- **What the task requires**
Copy the data below word for word, starting at its first line and stopping after the line that contains "click(x=272, y=44)".

[Start Data for this task]

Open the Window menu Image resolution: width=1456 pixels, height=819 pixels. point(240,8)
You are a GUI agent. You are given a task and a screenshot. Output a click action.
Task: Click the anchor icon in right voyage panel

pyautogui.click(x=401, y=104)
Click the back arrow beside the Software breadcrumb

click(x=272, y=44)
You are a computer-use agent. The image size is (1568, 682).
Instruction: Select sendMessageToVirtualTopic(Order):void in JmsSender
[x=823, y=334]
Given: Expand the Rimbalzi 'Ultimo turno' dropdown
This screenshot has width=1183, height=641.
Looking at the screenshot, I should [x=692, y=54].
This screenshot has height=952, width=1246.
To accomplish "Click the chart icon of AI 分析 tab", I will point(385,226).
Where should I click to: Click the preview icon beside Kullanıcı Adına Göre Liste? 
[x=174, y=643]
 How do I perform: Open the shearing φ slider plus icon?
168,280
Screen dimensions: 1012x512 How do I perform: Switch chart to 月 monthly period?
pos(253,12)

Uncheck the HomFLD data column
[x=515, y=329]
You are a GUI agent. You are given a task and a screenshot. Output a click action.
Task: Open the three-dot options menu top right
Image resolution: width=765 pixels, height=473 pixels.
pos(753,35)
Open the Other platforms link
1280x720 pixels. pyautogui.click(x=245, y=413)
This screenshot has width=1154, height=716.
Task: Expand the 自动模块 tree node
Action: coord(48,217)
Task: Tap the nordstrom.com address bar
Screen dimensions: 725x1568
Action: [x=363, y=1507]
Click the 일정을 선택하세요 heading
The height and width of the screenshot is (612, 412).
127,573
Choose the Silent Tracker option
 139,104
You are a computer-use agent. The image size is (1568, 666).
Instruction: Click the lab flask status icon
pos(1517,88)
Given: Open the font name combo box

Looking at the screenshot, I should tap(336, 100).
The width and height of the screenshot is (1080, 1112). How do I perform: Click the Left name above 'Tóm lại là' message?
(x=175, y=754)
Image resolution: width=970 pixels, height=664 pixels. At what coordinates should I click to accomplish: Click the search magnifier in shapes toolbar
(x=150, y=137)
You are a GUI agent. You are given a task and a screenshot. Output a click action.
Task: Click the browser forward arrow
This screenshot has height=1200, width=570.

[End Data for this task]

- **Reply**
Open the Window menu Image resolution: width=1456 pixels, height=819 pixels. point(240,8)
You are a GUI agent. You are given a task and a screenshot. Output a click action.
Task: Click the anchor icon in right voyage panel

pyautogui.click(x=401, y=104)
Click the back arrow beside the Software breadcrumb

click(x=272, y=44)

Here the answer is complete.